Thank you for sharing your story and this article, it sparked some great discussion. I wish you and your family the best.

Because this debate went on so long, I here offer a summary of my position, and invite others do the same.

The article reports that President Obama said the United States should offer paid time off for mothers of newborns, like France.

The cost of the benefit would be paid by the employees, whether they used it or not. This is true of the Paid Family Leave plan now active in California, where an employee is eligible to collect 55% of their usual salary for up to six weeks to bond with a newborn baby. The benefit is entirely funded from a mandatory disability insurance tax on salary, currently 1%.

This is also true in France, where health benefits are funded about half by direct payroll tax, one third by a general tax on earnings, and the rest from additional special taxes.

No one disputes that paid time off for new parents is beneficial.
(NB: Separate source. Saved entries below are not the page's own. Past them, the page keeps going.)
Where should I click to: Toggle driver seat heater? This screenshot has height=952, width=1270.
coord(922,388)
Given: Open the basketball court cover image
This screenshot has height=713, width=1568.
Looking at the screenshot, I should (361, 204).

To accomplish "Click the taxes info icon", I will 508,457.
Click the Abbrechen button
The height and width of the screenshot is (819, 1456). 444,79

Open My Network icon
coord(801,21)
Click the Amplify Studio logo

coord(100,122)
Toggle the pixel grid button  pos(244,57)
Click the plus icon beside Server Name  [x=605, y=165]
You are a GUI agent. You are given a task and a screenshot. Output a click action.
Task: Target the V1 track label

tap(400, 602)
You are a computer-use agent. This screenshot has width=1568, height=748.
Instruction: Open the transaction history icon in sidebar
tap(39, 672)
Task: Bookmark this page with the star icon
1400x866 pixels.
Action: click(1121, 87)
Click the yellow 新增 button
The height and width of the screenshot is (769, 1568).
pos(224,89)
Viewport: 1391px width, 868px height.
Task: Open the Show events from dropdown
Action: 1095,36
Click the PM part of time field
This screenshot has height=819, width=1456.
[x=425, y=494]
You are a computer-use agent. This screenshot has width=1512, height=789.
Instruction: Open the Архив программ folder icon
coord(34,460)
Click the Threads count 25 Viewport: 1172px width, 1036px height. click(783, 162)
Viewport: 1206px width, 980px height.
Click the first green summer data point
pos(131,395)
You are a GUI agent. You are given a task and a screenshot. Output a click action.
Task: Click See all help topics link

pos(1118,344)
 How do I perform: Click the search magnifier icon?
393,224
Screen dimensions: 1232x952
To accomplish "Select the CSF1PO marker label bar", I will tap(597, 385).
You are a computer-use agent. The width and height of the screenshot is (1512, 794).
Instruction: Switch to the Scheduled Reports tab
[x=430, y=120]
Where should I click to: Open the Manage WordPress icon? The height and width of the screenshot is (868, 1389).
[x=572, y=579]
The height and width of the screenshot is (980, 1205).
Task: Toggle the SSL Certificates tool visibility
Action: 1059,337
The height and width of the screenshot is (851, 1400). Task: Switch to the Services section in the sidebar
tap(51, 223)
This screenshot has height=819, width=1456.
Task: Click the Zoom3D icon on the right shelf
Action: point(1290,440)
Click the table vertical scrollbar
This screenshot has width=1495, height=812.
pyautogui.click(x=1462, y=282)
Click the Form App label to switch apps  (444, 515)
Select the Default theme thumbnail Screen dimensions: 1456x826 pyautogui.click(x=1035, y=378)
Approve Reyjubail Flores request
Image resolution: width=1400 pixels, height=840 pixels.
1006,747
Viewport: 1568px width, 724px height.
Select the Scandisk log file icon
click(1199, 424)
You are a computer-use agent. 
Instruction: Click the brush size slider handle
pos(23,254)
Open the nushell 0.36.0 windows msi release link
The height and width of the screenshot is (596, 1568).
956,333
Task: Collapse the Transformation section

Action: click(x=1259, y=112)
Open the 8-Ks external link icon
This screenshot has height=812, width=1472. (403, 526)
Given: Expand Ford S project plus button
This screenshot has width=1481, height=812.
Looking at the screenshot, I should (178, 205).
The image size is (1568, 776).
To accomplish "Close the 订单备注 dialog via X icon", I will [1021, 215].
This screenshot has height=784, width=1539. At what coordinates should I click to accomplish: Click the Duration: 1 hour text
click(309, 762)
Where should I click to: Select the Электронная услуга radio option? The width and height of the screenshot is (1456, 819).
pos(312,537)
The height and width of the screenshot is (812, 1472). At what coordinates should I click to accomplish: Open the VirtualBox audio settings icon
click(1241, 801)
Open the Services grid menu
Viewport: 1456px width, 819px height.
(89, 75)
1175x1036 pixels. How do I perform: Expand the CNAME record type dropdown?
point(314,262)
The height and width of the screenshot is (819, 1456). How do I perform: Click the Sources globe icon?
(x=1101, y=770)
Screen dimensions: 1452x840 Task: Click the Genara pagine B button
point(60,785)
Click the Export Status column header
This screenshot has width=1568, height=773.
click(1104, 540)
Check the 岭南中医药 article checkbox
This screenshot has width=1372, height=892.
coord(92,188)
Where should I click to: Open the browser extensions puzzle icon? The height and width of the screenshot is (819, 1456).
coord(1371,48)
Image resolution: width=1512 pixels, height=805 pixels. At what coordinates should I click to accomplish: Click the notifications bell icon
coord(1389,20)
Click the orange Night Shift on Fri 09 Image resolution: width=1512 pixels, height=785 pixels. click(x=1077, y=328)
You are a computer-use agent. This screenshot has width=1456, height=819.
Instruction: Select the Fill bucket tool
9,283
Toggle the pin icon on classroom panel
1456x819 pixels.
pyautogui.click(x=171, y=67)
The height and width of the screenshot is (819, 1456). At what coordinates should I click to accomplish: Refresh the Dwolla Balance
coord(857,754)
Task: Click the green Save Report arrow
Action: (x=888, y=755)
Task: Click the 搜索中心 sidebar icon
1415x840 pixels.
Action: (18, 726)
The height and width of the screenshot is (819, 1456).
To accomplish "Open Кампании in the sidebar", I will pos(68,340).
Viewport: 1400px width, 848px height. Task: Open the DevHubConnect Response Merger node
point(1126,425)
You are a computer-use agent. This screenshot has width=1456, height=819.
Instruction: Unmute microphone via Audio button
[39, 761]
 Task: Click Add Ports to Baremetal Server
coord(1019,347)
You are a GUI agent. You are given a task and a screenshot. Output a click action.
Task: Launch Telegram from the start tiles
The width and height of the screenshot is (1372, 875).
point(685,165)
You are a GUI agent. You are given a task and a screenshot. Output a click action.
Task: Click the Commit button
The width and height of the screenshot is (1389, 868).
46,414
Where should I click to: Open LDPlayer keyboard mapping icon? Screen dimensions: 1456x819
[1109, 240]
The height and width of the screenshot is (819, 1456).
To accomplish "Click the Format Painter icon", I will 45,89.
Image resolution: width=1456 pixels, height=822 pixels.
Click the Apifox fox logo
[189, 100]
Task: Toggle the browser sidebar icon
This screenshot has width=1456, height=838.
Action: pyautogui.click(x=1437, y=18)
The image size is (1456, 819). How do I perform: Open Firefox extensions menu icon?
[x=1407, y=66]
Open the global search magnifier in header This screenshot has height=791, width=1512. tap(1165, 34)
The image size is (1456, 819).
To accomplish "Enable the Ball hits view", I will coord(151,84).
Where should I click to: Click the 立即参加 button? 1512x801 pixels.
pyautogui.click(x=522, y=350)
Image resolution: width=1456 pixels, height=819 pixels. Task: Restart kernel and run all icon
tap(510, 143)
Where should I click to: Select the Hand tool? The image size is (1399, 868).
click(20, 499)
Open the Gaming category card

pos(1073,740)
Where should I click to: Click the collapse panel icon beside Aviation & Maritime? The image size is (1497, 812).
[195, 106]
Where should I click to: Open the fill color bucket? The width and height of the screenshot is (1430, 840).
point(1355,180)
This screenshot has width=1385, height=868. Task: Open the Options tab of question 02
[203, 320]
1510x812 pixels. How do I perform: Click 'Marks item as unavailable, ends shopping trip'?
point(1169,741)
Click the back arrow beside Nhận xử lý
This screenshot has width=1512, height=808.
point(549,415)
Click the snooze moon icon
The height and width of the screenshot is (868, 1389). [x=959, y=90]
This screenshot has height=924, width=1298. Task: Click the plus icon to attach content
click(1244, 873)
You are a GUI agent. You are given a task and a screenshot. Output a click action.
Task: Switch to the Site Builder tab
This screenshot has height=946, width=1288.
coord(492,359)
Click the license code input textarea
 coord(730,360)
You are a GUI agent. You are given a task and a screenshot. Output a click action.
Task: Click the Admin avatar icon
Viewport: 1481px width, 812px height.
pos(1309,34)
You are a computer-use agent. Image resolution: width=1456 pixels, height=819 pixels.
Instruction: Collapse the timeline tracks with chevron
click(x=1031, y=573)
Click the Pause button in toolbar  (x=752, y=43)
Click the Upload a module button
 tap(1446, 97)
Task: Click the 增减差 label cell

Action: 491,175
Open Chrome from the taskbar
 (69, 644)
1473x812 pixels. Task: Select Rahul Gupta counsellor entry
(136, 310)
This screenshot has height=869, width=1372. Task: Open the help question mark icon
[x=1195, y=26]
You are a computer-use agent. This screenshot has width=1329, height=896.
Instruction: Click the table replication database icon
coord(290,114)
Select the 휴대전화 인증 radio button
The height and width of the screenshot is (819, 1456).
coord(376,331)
The debate focused on the costs of this benefit, and whether the policy would result in a net positive effect, such that the total benefits outweigh the total costs.

I tried to answer the question Do parents get more out of the program than they put in? for the PFL plan in California, focusing on the financial aspects. (PFL is an income replacement program; it does not alter existing rules about how much time parents can take off, or whether their job is protected.)

Because I couldn't determine how much of the 1% tax is devoted to PFL and what other benefits that revenue supports, I couldn't answer this question for the "average" California worker. But I found many reasons to suspect that the policy is a bad deal for poor California workers.

Most importantly, three-quarters of people in low-income groups do not even know that the program exists. It is undeniable that workers in this category are harmed by the program.

To receive benefits, those who are aware of the program must use an online application process or else submit paperwork to an agency with a poor reputation. It seems likely that poor workers will be less able to successfully navigate this process, so that wealthier households will tend to receive benefits paid in part by poorer households.

Among "low-quality job" workers, 31% received at least half their salary during leave despite not using the PFL program. About one in six who used PFL did not receive at least half their salary, for unclear reasons. Among those who did not use the program, 73% were satisfied with the length of their leave. The source for these numbers is the Leaves That Pay paper which seems generally supportive of the program.

I have little doubt that California's Paid Family Leave program could be better run. Perhaps similar programs get better results in other countries. Or perhaps they are worse; it is merely speculation to think one way or the other without examining evidence.

It seems reasonable to me to suppose that new programs created in response to the president's urges would resemble programs that have already been created for the same purpose. Given that California's program appears to do more harm than good to the low-income workers I believe we should be most concerned about, I oppose such new programs.